You can get a IDE BIOS upgrade card. You can even get one that will allow you to hook up the latest serial-ATA HDs, etc. That will be cheap, simpler, and more likely to work than a non-OEM BIOS.
The Maxtor HD setup utils should include the usual “fake it” disk translation software. But as you have apparently found out, avoiding that is a good idea.
I don’t see how setting the max. disk size jumper helps. You’re wasting a lot of disk space.
All in all, you will probably have to go back to square one on installing the HD all over.
Per ftg just get an IDE card with onboard BIOS. You can get them on Ebay for $ 25.00 or less. The Maxtor Ultra 133 IDE is a good one. T
Per ftg just get an IDE card with onboard BIOS. You can get them on Ebay for $ 25.00 or less. The Maxtor Ultra 133 IDE is a good one. Screwing around with trying to get older PIII BIOSes to properly support big new drives without a lot of flakiness is a lot less messy with a good IDE card.

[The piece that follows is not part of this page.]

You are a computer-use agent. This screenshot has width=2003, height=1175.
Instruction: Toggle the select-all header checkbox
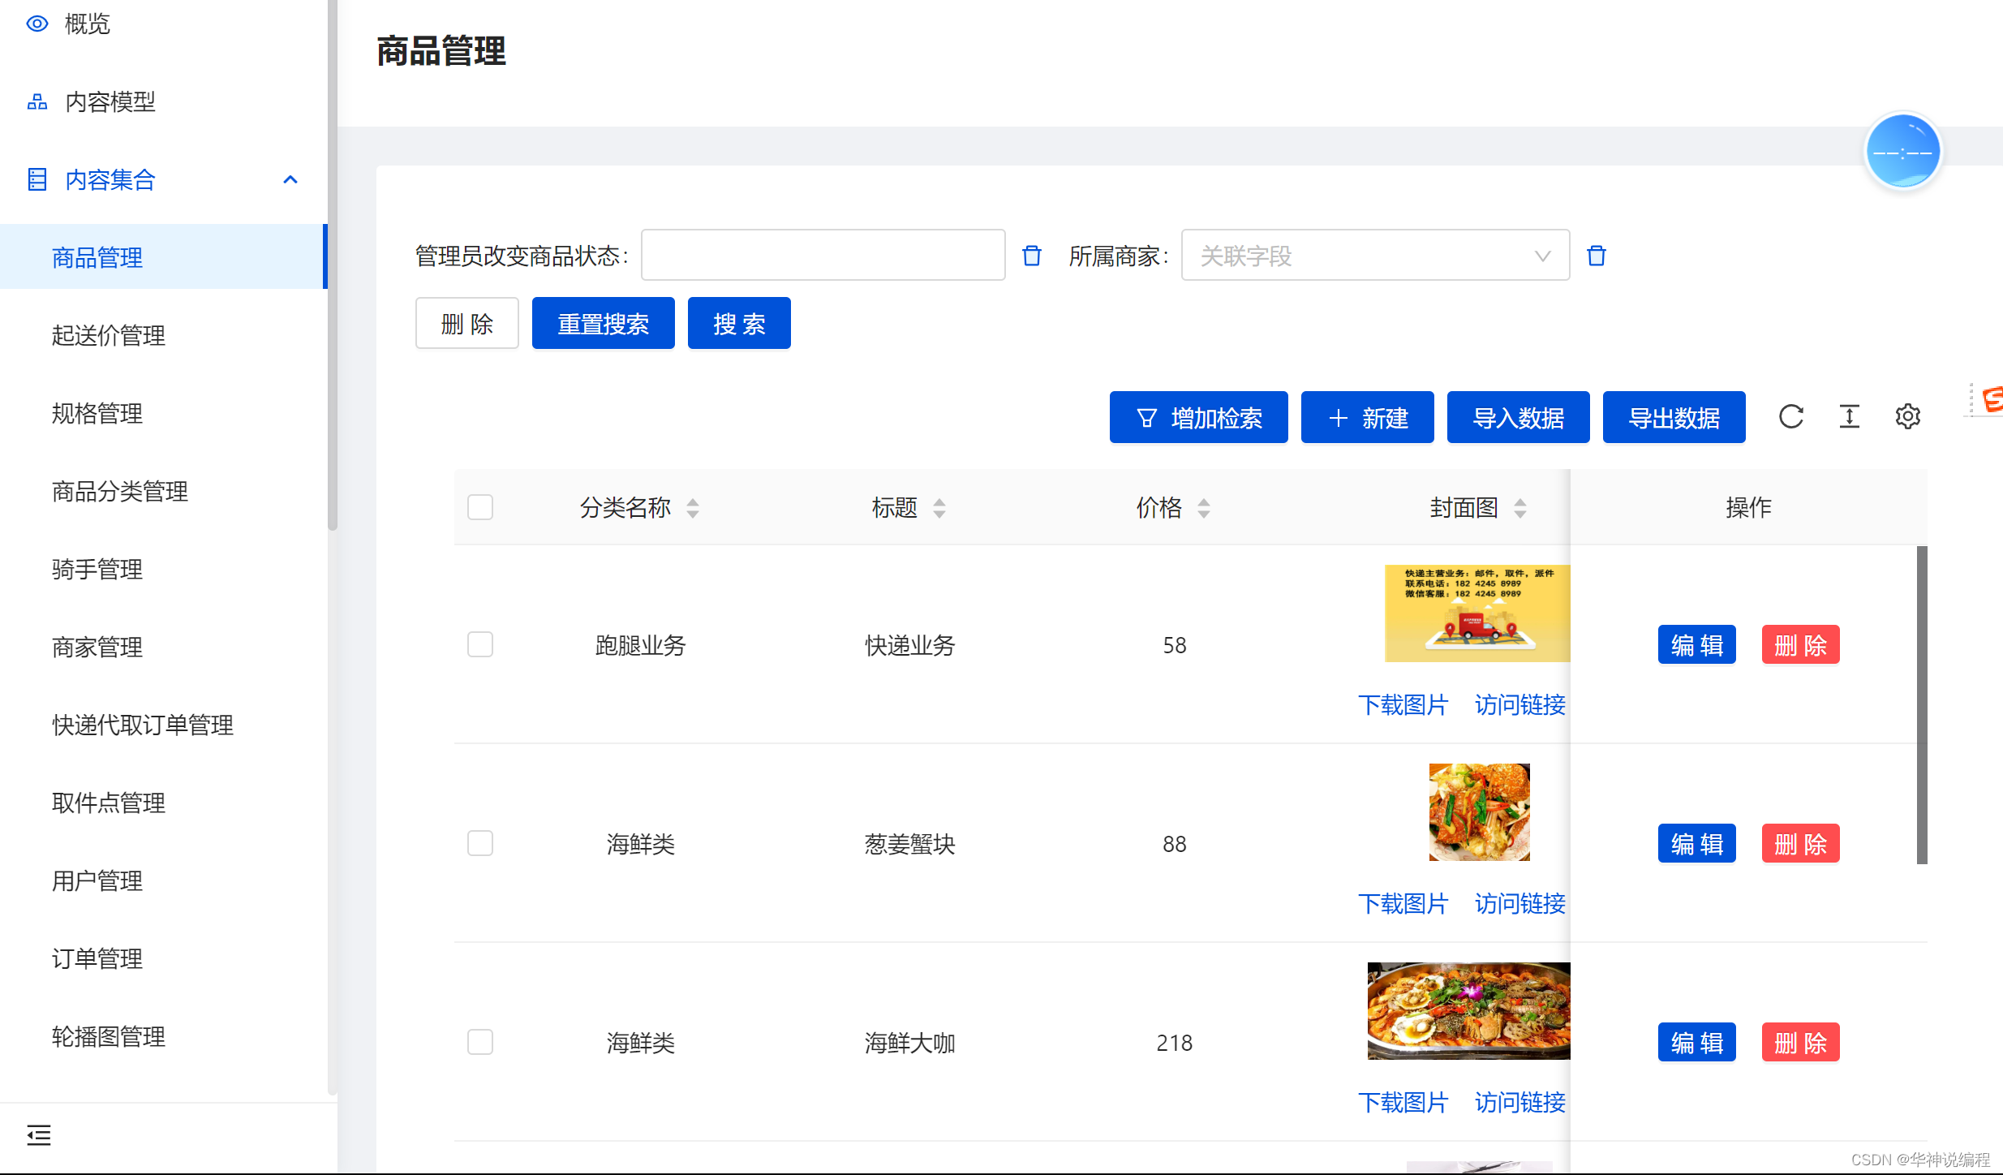480,507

Thanks. I just ordered the Maxtor IDE card. That will take care of the disk space limitation and hopefully the other install funkiness that I have encoutered.
BTW ftg, the disk space jumper works by reporting the disk size as something that the BIOS can understand. The install software then uses something called a disk overlay so that Windows can use the full size. But I’ll be happy to get rid of that extra layer of complication.
rsa, thanks for the clarification. Yes, you really, really want to get rid of the translation software.